Indian social activist

Advocate P. P. Baburaj is a social activist and former judge based in Mysore, India. Baburaj is the Managing Trustee of People's Legal Forum, Mysore, which is a non-profit organization intervening in child labor issues.

==Child labor issues==
Baburaj is actively involved in campaigns against child labor in India. He had conducted a campaign in 2014 against the government of Karnataka for not utilizing the funds received from the federal government for child welfare. The government has not spent any money for children rescued from workplaces during the last eight years. The Mysore district administration has received a total of Rs.314,000 for this purpose. According to Baburaj, 48 cases of child labour were recorded in Mysore district between 2004 and 2014.
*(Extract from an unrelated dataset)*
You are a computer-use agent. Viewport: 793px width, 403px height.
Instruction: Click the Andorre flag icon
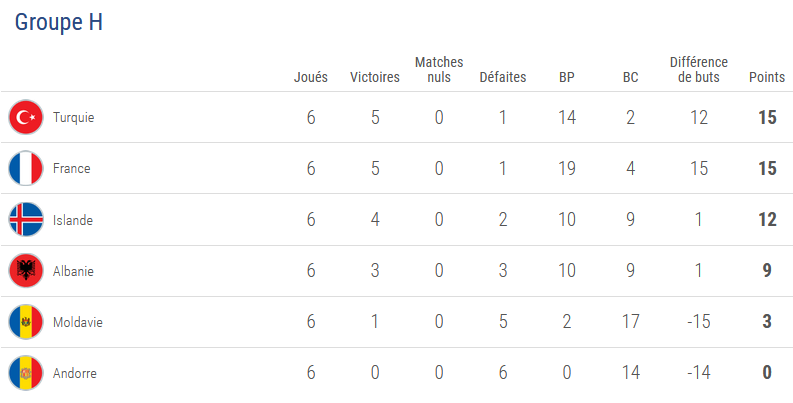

==Training for police officers==
In 2016, Baburaj conducted workshops for police officers of Karnataka state in the subject of child rights and juvenile justice system. The workshops were organized in collaboration with Karnataka State Commission of Protection of Child Rights (KSCPCR), District Legal Services Authority to sensitize the police officials in dealing with juvenile crimes.

==People's Legal Forum==
Baburaj is the Managing Trustee of People's Legal Forum, Mysore a legal action group intervening in child rights and other humanitarian issues. http://mysorelegalforum.blogspot.in/
The Forum has also conducted a campaign against children being forced with heavy schoolbags and the campaign became successful when the Karnataka High Court initiated an action against heavy schoolbags.

==Campaign against corporal punishments in schools==
Baburaj has conducted an internet campaign against corporal punishment in schools. It was done as a part of study of Child Welfare Committees of Karnataka state.

==Publications==
Baburaj has published five books
- Zero Budget Natural farming in Malayalam language
- Child Protection and Juvenile Justice in Kannada language
- Healthy life without medicines in Kannada,
- Farmers in doldrums in Kannada, and
- Natural remedy for diabetes in Kannada (Translation from Malayalam).

He has started Palladan Publishing House and published a few books, including his daughter Emily Oshin's novella.

==Child Labour Amendment Bill 2016==
Baburaj has launched a campaign against the Child Labour Prhibition an Regulation Amendment Bill 2016 presented in the Indian Parliament. He argued that the bill makes 14 years of legal working age across all sectors but makes no such restrictions for children working in the family enterprise. He argued that children are also exploited in the entertainment industry losing their education altogether. Children are widely employed in India in farms, teastalls and roadside shops. Relaxing the rules for family business can mean children working in brick factories, welding shops and agricultural enterprises.